══ TEXTE À LIRE ══

Alors il est sûr que quand on ne sait pas ce que font les gens ni comment les choses se passent on ne risque pas d’améliorer grand chose.
Quand on est en « mode projet » il y a quand même un minimum de formalisme voire parfois beaucoup (voire trop) de structure. Mais ça peut être le grand flou quand on rentre dans le détail des tâches. Mais pour le « travail quotidien » dont le côté routinier ne doit pas nous faire oublier qu’il n’est pas pour autant exempt d’inefficacité on est dans le monde de l’informel le plus complet.
Ca n’est pas parce qu’on ne voit pas un problème qu’on doit faire comme s’il n’existait pas
Désintérêt ? Fatalisme ? Sûrement un peu des deux. La raison ? Encore une fois je pense que la nature « invisible » des flux de travail y est pour beaucoup. Il n’est pas facile d’avoir conscience de ce qu’on ne voit pas. Et quand on en a conscience c’est un très bon moyen de faire comme si de rien n’était.
Par exemple :
Il existe un vrai sujet de surcharge informationnelle qui ralentit les flux de travail. Que fait on à part en parler ?

═══

▸ **EXERCICE PROPOSÉ 1**: Selon le texte sur les flux de travail, à quoi tient le désintérêt ou le fatalisme face aux problèmes qu'on ne voit pas ? Répondez en une à trois phrases.
▸ **EXERCICE PROPOSÉ 2**: Poursuivez, s'il vous plaît, le texte sur les flux de travail à la suite de la question qui le clôt.

══ CONTENU DES DONNÉES ══

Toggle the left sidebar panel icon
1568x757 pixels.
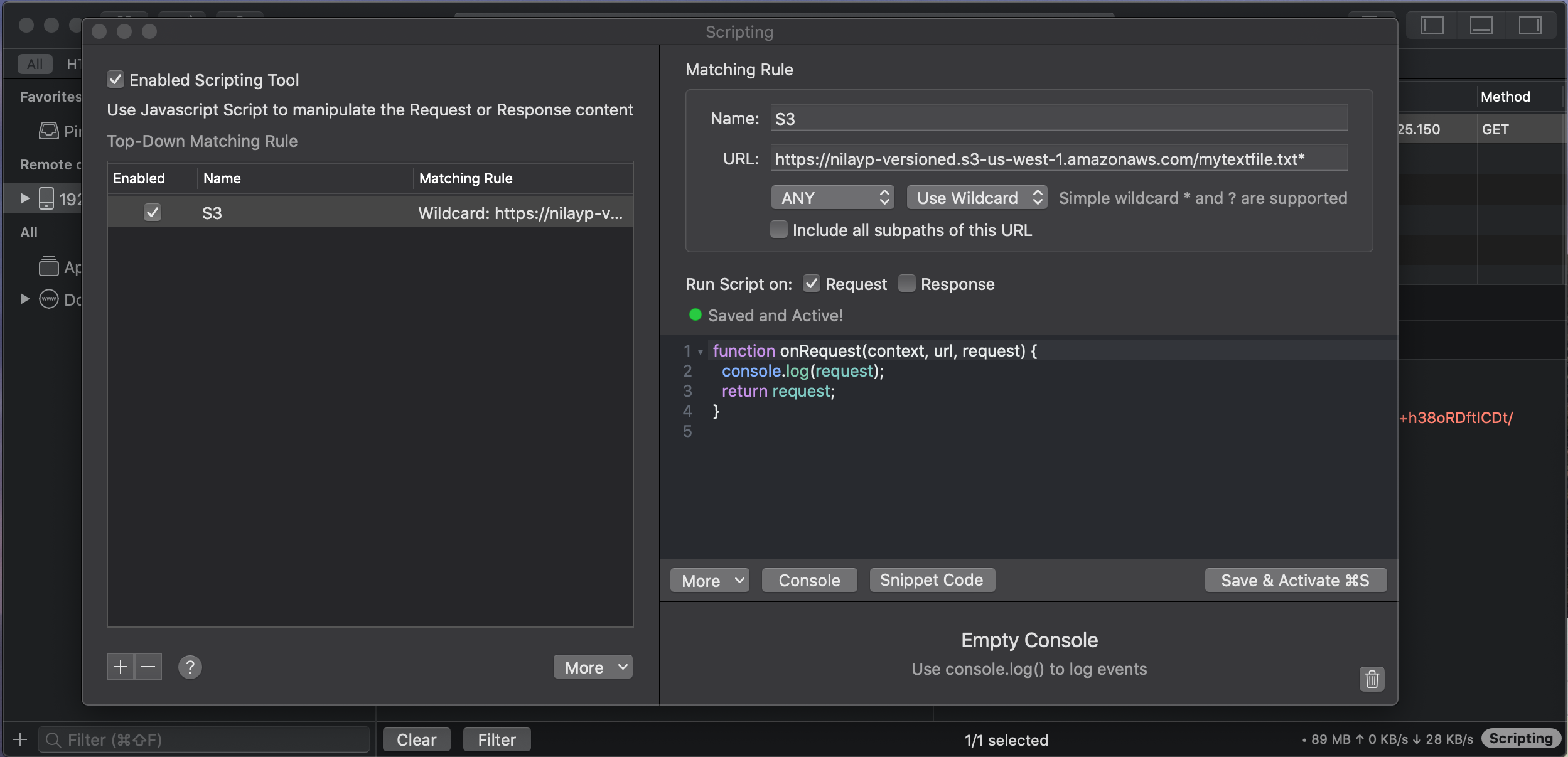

═══

▸ **BONNE RÉPONSE 1**: Le texte l'attribue en grande partie à la nature « invisible » des flux de travail. Il n'est pas facile d'avoir conscience de ce qu'on ne voit pas, et même lorsqu'on en a conscience, cette invisibilité offre un très bon moyen de faire comme si de rien n'était.

▸ **BONNE RÉPONSE 2**:
On sait tous que le design organisationnel influe sur la capacité d’un réseau à collaborer. Pendant plus de 10 ans j’ai passé l’essentiel de mon temps à accompagner des entreprises sur les sujets liés à la collaboration. Combien ont essayé d’auditer leur organisation pour savoir ce qui bloquait au lieu de ne voir la chose que sous l’angle de la volonté/capacité de chaque individu à collaborer ? Aucune ? Combien se sont dit que la technologie n’était pas la solution à tout ? Beaucoup. Combien on transformé leur organisation en conséquence ? Aucune.
• Qui s’inquiète de savoir où sont les goulots d’étranglement dans les flux de travail ? Personne et vu qu’une boite mail qui déborde ou une todo list qui se remplit plus vite qu’elle ne se vide ça ne fait pas désordre dans un bureau on s’en moque jusqu’au jour où un salarié finit en burnout.
• Qui s’inquiète de savoir que les rares qui s’occupent du sujet le font au détriment….de la performance des autres ? C’est en général le propre des fonctions supports qui aiment améliorer leur efficacité en déplaçant une partie de leur charge de travail chez les opérationnels ! Où lorsque deux métiers doivent collaborer et que chacun essaie de déplacer un maximum de charge sur l’autre ?
• Qui s’inquiète des effets tunnels dont souffrent salariés et clients ? Vous imaginez, alors que vous avez commandé votre nouveau smartphone qu’on vous dise « on a lancé la production mais on ne sait pas quand il sera fini ni à quel prix ? ».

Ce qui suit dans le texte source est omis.